Task requirements:
Gather every line of the entries below that contains the string "agent". Case counts.

Stored items
——
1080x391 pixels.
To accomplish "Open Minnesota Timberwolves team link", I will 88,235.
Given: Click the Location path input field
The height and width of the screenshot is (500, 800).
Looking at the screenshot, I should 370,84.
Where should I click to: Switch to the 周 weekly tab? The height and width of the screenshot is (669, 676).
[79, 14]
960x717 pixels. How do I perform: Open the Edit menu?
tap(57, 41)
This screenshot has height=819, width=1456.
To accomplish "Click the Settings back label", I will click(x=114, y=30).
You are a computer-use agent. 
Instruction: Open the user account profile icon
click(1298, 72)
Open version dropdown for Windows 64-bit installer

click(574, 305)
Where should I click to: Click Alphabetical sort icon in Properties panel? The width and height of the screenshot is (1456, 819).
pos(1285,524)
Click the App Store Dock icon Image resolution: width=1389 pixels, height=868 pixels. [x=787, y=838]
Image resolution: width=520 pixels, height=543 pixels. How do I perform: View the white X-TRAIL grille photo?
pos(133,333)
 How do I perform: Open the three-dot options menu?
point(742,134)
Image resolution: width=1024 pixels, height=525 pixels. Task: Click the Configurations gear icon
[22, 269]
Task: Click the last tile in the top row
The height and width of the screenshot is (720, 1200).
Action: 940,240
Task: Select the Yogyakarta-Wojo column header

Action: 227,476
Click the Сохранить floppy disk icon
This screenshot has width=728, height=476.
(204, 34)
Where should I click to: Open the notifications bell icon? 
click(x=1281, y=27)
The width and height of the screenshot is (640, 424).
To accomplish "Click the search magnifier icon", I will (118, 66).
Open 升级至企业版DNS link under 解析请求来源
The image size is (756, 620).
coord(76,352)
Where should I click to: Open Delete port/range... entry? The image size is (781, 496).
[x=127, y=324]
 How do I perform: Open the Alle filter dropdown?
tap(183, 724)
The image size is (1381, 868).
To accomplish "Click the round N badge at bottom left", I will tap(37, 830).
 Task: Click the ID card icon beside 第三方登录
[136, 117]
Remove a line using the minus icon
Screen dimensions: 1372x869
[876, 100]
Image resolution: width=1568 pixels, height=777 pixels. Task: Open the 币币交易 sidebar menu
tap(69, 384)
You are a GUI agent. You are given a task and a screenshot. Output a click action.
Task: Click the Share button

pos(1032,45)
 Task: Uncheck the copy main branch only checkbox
——
Final result:
You are a computer-use agent. 
You are a GUI agent. You are given a task and a screenshot. Output a click action.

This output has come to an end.